Horaire_des_terrasses_dans_la_rue_Loreto_a_Dénia

Pendant les nuits d’été, à une heure du matin, personne ne devrait être assis sur les terrasses de l’une des artères principales de Dénia, la rue Loreto.

C’est l’un des principaux accords conclus par le conseil municipal et les restaurateurs lors d’une réunion qui s’est tenue mardi 12, et qui vise essentiellement deux choses : que les bars et restaurants puissent continuer à travailler mais sans nuire aux voisins, et que le Conseil du gouvernement de la Communauté Valencienne, auquel sera envoyé l’accord, n’applique pas pendant la deuxième année des mesures ZAS (Zone acoustiquement saturée) beaucoup plus restrictives pour le secteur hôtelier, avec les dommages qui en résultent pour l’un des moteurs de l’économie locale.

Le maire de Denia, Vicent Grimalt et le conseiller pour l’environnement, Josep Crespo, ont expliqué qu’il s’agit de « commencer à 24h30 à ranger les terrasses pour qu’à une heure du matin aucun client ne soit installé dans la terrasse de l’établissement et que si quelqu’un veut continuer à prendre un verre le fasse à l’intérieur  » jusqu’à la fermeture, à une heure et demi du matin, horaire pendant la période de l’été.

Il y aura également une deuxième mesure, a détaillée Vincent Grimalt : l’Association des hôteliers (Aehtma) fera des affiches à placer dans les bars et restaurants et dans lesquels les clients et les passants seront invités à respecter le droit au repos des voisins.

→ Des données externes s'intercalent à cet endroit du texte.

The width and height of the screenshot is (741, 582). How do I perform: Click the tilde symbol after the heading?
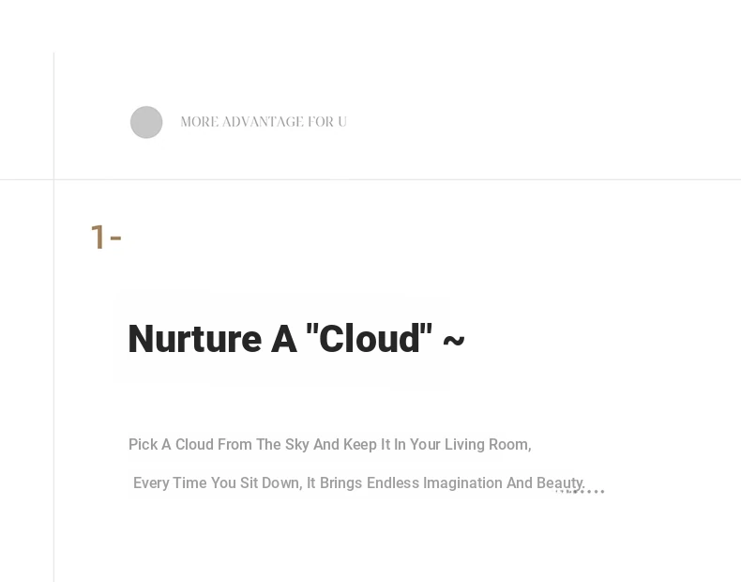click(x=453, y=340)
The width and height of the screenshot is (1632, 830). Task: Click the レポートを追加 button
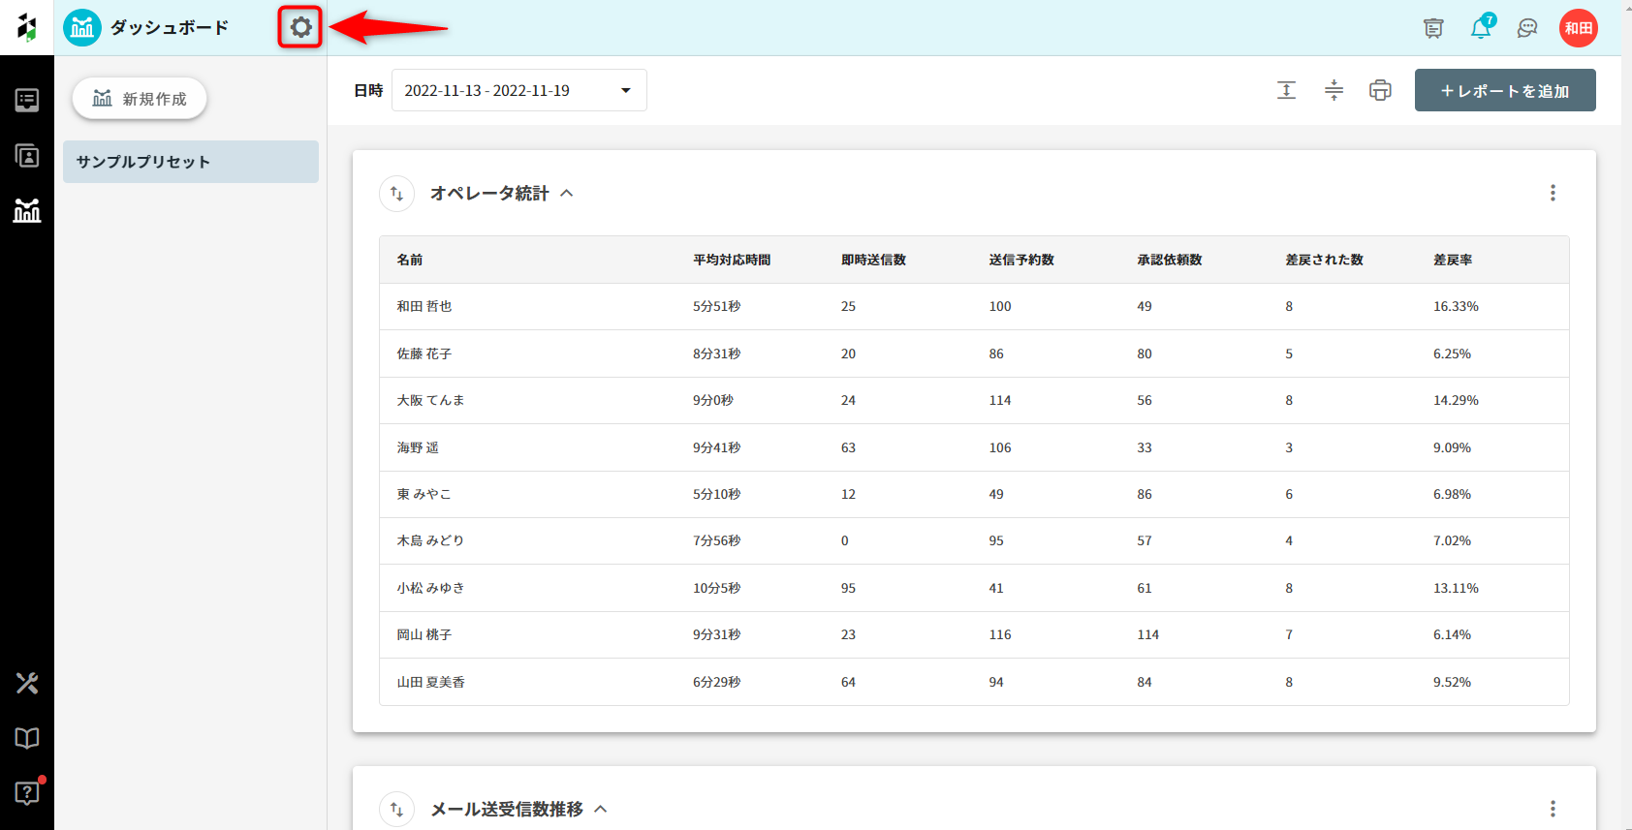click(1504, 90)
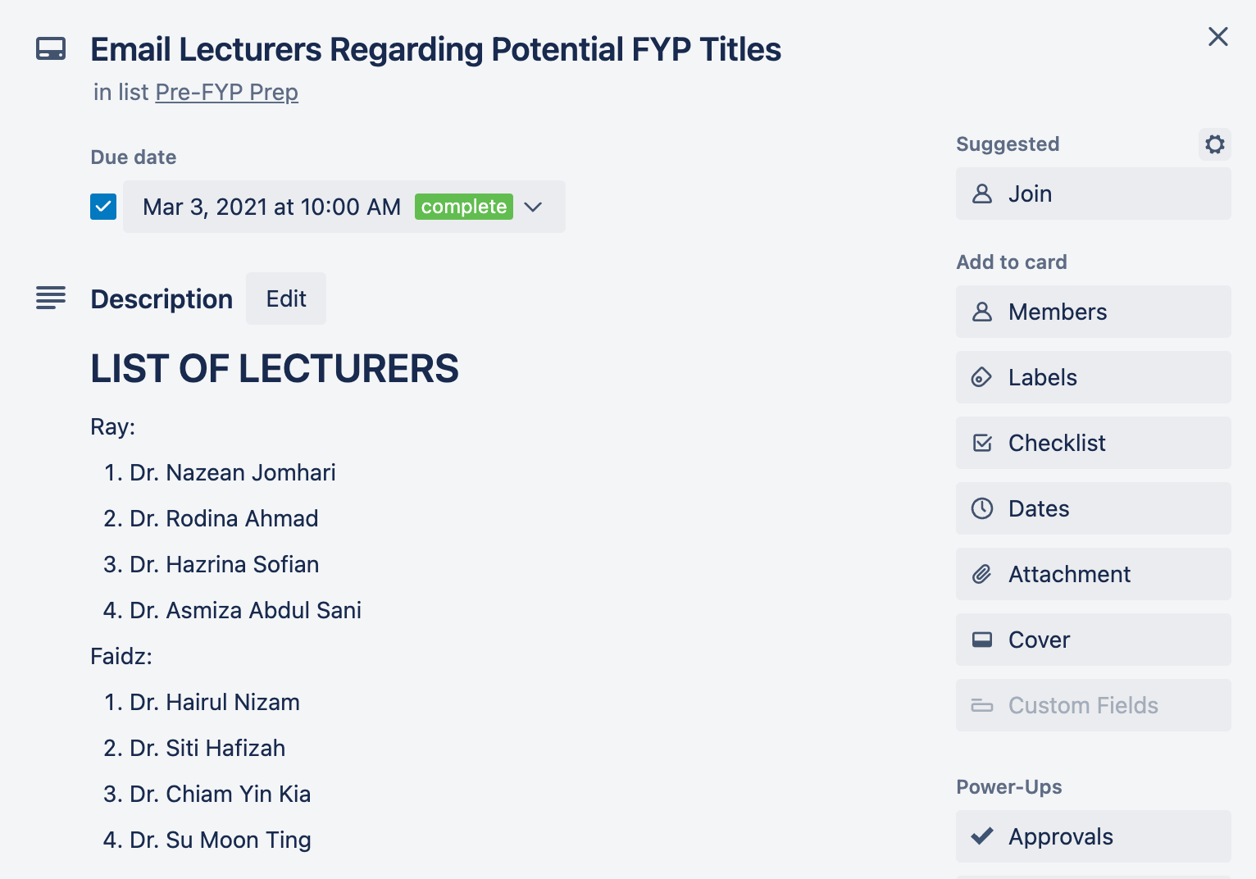The height and width of the screenshot is (879, 1256).
Task: Join this card as a member
Action: pos(1093,194)
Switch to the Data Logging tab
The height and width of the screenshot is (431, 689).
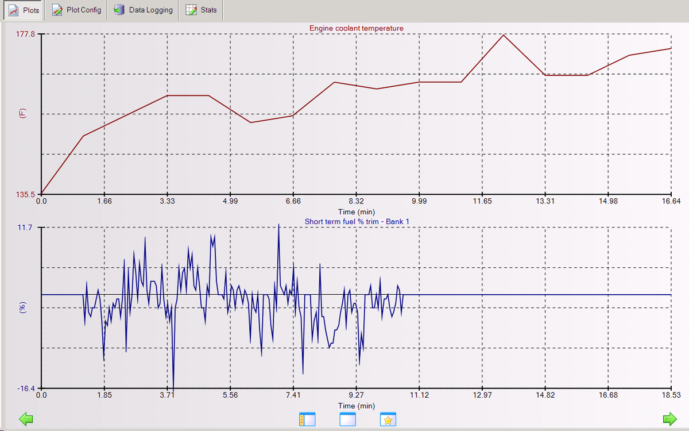[150, 10]
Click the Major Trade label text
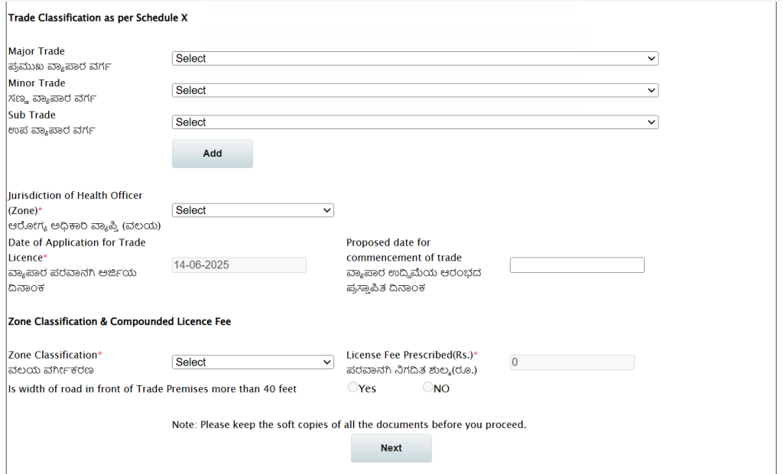 point(36,51)
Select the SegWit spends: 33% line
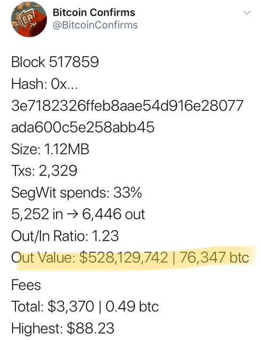 tap(77, 193)
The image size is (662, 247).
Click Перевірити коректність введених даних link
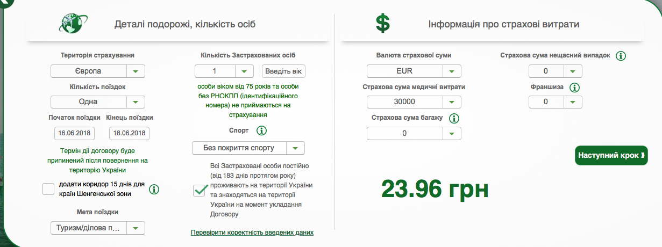point(252,233)
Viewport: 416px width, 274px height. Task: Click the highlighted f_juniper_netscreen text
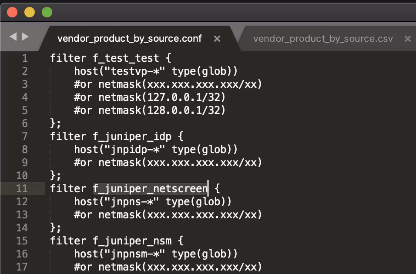[x=151, y=188]
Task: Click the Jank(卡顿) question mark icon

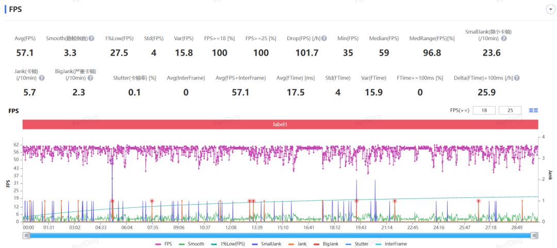Action: pyautogui.click(x=42, y=78)
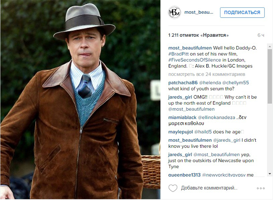Click the ПОДПИСАТЬСЯ follow button
The image size is (273, 200).
pyautogui.click(x=242, y=12)
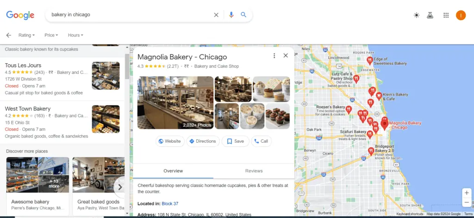This screenshot has height=218, width=474.
Task: Open more options for Magnolia Bakery
Action: pos(274,55)
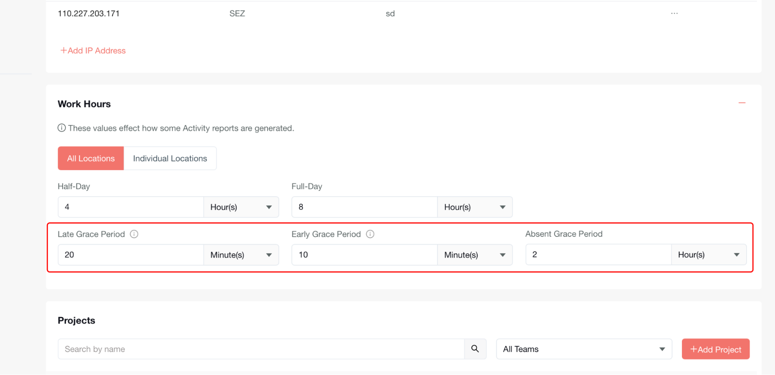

De plus, ils seront informés de cet horaire, qui met fin aux terrasses à une heure du matin.

La prochaine étape, poursuivent-ils, sera de convoquer une assemblée de la rue Loreto, c’est-à-dire, une nouvelle réunion à laquelle participeront également les voisins qui, d’une manière ou d’une autre, avaient déjà accepté cette mesure.

Le maire de Dénia, Vicent Grimalt s’est montré confiant que l’administration autonome les approuvera « car ce que nous voulons, c’est que tous puissent vivre ensemble ». Cela éviterait des restrictions bien pires pour Loreto, telles qu’une réduction réelle des heures ou l’élimination d’une partie des tables qui composent les terrasses, a déclaré le responsable du Département de l’Environnement.

Tout cela s’est produit après que, pendant la première année de vie du ZAS, les sonomètres installés dans la rue ont montré que la plupart d’entre eux ne respectaient toujours pas les niveaux sonores autorisés. C’est alors que le conseil municipal et les hôteliers ont ouvert une nouvelle négociation pour voir ce qui pourrait être fait dont le résultat final s’est cristallisé lors de la réunion qui a eu lieu ce mardi.